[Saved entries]
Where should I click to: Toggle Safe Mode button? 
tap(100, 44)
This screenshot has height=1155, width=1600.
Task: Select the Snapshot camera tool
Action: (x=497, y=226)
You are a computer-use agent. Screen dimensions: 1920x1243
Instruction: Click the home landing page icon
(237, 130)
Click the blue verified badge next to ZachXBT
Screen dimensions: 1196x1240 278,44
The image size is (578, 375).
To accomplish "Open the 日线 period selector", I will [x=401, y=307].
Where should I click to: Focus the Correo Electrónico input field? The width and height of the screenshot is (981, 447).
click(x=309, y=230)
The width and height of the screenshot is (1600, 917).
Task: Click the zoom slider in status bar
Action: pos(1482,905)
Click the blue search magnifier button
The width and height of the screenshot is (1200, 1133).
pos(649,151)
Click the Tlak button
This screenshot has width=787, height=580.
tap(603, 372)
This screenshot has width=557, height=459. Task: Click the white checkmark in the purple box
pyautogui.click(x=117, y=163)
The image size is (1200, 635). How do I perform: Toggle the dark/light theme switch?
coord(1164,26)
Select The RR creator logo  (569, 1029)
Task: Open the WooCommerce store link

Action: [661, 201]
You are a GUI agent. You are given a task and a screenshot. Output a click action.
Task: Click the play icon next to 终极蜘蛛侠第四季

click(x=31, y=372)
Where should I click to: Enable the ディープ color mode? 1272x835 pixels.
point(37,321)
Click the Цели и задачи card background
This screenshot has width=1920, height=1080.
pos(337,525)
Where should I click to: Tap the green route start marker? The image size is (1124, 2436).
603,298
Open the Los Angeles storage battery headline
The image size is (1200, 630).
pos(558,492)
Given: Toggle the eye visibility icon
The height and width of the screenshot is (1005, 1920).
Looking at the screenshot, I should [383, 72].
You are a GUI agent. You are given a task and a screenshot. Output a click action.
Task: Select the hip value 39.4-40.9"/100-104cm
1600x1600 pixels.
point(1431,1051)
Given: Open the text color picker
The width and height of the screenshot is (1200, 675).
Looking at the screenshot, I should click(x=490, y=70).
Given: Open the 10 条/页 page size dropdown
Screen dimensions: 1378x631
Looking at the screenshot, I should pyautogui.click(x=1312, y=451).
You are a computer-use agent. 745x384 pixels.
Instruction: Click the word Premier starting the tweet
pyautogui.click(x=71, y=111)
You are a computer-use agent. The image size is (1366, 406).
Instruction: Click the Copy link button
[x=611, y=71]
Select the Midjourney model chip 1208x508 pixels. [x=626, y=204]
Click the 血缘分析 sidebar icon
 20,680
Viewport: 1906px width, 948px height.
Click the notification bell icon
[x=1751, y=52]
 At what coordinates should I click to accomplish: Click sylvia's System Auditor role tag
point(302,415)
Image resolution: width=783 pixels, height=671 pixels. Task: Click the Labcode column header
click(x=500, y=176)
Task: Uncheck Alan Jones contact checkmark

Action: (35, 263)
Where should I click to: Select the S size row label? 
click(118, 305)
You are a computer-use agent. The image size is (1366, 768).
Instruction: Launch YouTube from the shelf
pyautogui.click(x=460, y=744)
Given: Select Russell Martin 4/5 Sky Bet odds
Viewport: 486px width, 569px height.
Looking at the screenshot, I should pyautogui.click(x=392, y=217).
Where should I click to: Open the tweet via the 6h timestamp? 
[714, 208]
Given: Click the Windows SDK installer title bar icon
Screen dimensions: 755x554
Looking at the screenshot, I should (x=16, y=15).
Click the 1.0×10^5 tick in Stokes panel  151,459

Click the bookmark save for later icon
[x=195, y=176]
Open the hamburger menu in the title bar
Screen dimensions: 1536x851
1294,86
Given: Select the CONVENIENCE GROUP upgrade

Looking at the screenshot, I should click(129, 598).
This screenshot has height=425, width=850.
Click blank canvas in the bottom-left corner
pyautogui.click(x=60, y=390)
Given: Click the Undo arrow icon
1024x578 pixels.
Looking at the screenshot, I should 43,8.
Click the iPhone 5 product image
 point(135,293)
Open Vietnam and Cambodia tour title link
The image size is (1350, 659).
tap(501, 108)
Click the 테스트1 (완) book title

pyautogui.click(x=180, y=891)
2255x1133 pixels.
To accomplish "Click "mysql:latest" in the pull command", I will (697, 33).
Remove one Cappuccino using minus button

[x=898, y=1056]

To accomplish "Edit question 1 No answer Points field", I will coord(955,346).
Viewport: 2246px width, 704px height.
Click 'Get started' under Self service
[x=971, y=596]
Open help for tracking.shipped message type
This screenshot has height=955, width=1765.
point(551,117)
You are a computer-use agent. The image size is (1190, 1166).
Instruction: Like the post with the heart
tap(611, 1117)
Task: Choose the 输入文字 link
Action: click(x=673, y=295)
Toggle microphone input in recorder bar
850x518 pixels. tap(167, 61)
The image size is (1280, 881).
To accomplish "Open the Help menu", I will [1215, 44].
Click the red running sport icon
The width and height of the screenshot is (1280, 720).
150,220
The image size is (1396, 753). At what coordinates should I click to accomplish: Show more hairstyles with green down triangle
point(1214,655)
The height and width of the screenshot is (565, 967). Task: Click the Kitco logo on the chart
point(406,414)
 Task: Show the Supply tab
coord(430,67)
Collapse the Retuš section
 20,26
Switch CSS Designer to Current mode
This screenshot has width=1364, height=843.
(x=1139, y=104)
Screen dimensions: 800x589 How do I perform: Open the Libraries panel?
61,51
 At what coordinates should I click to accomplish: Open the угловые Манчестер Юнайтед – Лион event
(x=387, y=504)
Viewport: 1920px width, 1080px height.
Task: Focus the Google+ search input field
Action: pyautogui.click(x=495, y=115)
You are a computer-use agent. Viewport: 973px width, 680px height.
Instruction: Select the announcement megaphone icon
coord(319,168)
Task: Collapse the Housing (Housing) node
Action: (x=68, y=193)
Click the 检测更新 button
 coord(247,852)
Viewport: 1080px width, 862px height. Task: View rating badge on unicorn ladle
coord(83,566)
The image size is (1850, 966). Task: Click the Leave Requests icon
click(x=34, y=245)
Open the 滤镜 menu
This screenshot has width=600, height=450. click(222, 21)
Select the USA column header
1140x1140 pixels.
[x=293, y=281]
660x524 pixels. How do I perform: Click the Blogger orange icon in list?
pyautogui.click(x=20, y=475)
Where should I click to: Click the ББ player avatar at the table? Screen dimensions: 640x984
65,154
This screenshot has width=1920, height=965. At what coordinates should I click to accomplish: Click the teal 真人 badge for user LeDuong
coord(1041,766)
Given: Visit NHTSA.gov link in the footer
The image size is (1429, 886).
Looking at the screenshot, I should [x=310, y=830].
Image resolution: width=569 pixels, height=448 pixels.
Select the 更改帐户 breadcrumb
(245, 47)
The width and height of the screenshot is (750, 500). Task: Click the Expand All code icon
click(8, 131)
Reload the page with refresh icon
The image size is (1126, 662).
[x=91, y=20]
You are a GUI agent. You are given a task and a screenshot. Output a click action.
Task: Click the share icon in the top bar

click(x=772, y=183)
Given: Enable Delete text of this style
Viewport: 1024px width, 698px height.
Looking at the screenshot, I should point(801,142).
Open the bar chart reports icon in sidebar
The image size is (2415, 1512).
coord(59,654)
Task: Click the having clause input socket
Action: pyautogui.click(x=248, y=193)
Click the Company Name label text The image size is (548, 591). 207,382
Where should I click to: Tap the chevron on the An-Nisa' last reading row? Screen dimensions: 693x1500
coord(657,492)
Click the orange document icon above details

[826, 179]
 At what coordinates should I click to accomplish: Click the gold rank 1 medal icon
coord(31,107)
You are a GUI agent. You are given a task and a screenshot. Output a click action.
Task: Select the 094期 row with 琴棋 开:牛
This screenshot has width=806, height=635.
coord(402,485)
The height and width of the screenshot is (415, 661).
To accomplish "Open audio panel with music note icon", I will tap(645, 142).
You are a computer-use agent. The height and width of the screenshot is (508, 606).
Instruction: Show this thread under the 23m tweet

WHAT YOU NEED TO DO:
Going through the data above, return each line with the word "computer".

FINISHED TASK:
You are a computer-use agent. Screen dimensions: 1920x1243
You are a computer-use agent. 745x384 pixels.
You are a computer-use agent. The image size is (1366, 406).
You are a computer-use agent. The image size is (1366, 768).
You are a computer-use agent. The image size is (1190, 1166).
You are a computer-use agent. Viewport: 973px width, 680px height.
You are a computer-use agent. The height and width of the screenshot is (508, 606).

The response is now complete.